Enquanto australianas investem pesado em Minas Gerais, MPF pausa licenças e exige mais cautela; o país enfrenta o dilema entre o desenvolvimento acelerado e a proteção de seu povo e de seu território
O Brasil se vê, mais uma vez, diante de um daqueles momentos decisivos que definem o rumo de uma nação. De um lado, a promessa concreta de um investimento bilionário, da ordem de 655 milhões de dólares, para explorar um recurso estratégico para o futuro do planeta: as terras raras. Minerais essenciais para a produção de turbinas eólicas, veículos elétricos e uma infinidade de tecnologias verdes. Do outro, a memória recente e dolorosa de um passado onde a pressa pelo desenvolvimento deixou um rastro de lama, luto e destruição em Minas Gerais.

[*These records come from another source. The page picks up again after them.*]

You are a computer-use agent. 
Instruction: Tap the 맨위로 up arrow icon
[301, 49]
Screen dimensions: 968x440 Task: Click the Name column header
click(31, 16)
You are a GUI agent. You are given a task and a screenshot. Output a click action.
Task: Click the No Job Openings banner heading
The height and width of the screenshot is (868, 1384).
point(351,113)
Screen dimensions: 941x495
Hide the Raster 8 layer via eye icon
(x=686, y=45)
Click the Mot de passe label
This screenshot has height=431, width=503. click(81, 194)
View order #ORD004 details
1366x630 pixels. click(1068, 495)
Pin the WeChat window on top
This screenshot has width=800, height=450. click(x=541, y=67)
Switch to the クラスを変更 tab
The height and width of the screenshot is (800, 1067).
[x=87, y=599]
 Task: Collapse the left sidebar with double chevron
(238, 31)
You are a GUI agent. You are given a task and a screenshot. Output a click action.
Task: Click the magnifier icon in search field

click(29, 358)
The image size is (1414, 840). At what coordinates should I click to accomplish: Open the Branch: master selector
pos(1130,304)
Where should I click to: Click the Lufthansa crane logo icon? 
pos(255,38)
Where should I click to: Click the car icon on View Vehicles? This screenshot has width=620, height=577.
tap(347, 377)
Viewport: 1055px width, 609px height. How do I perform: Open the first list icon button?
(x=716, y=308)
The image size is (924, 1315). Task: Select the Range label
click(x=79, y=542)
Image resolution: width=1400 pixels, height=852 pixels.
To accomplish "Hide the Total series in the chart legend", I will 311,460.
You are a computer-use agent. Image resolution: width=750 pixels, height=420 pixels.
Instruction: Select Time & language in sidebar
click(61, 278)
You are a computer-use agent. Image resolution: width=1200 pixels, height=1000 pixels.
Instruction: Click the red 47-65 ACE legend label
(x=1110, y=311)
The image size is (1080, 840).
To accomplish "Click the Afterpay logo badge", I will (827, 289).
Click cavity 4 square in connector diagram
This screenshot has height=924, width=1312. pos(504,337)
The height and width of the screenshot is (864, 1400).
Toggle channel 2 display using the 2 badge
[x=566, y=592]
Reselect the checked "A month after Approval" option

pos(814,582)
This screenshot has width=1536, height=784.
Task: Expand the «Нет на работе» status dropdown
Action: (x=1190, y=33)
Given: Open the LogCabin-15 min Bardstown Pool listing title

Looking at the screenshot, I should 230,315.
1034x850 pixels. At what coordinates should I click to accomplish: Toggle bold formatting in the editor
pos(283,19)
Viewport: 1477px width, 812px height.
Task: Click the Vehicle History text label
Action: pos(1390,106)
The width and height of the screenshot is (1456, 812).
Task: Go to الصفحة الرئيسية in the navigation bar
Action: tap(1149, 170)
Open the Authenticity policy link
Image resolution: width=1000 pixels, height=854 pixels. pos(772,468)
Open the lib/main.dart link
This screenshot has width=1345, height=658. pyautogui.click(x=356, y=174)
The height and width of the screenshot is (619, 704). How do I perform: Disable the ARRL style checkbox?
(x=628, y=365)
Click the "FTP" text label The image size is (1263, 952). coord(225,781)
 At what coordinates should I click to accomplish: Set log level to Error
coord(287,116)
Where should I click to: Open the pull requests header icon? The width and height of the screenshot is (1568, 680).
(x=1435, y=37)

Duas mineradoras australianas, a Viridis Mining e a Meteoric, são as protagonistas desta nova encruzilhada. Com projetos localizados em solo mineiro – o Colossus, de 358 milhões de dólares, e o Caldeira, de 297 milhões –, elas representam a vanguarda de uma corrida global por minerais críticos. No entanto, o caminho para desbloquear essa riqueza não é mais um terreno aberto e sem questionamentos. Em novembro, o Ministério Público Federal (MPF) recomendou a suspensão das análises de licenciamento ambiental dos projetos, pedindo novos estudos e consultas sobre riscos sociais e ambientais. A Fundação Estadual do Meio Ambiente (Feam) e o Conselho Estadual de Política Ambiental (Copam) atenderam à recomendação, travando momentaneamente o processo.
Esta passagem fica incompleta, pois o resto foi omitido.